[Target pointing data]
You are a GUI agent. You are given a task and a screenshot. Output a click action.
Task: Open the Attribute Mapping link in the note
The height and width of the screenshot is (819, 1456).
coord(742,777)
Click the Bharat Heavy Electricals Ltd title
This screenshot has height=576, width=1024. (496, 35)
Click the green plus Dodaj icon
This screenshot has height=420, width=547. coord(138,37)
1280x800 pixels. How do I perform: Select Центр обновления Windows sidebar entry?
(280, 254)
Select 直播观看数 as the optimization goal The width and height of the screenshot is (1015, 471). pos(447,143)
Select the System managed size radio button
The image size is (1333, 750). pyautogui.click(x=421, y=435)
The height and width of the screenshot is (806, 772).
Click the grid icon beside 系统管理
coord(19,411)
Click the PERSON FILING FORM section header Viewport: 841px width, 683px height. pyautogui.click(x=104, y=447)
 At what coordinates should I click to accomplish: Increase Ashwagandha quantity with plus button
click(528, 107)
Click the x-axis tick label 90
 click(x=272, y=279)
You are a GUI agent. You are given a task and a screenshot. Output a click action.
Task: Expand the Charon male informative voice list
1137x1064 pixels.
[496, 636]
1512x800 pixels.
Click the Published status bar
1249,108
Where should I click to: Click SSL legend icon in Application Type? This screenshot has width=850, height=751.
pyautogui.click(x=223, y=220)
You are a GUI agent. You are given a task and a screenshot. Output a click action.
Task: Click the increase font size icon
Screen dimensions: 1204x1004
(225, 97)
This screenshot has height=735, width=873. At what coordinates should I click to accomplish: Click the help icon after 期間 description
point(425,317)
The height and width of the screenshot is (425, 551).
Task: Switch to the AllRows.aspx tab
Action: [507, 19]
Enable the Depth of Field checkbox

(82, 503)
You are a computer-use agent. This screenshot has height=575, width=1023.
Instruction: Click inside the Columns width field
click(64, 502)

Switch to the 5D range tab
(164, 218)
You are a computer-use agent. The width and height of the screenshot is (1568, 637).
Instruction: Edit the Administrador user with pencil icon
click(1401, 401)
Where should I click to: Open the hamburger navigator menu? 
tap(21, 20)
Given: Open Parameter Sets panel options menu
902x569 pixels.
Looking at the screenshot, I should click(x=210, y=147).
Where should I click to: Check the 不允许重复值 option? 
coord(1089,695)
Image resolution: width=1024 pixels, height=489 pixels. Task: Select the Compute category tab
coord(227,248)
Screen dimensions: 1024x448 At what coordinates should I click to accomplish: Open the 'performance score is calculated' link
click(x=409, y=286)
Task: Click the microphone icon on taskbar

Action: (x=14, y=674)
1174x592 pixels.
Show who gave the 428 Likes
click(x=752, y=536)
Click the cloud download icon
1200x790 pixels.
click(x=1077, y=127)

» **Aim of the exercise**
Reproduce word for word the lines of the data starting at the very first line and ending at the line containing "click(x=272, y=279)".

» **Worked answer**
You are a GUI agent. You are given a task and a screenshot. Output a click action.
Task: Open the Attribute Mapping link in the note
The height and width of the screenshot is (819, 1456).
coord(742,777)
Click the Bharat Heavy Electricals Ltd title
This screenshot has height=576, width=1024. (496, 35)
Click the green plus Dodaj icon
This screenshot has height=420, width=547. coord(138,37)
1280x800 pixels. How do I perform: Select Центр обновления Windows sidebar entry?
(280, 254)
Select 直播观看数 as the optimization goal The width and height of the screenshot is (1015, 471). pos(447,143)
Select the System managed size radio button
The image size is (1333, 750). pyautogui.click(x=421, y=435)
The height and width of the screenshot is (806, 772).
Click the grid icon beside 系统管理
coord(19,411)
Click the PERSON FILING FORM section header Viewport: 841px width, 683px height. pyautogui.click(x=104, y=447)
 At what coordinates should I click to accomplish: Increase Ashwagandha quantity with plus button
click(528, 107)
Click the x-axis tick label 90
 click(x=272, y=279)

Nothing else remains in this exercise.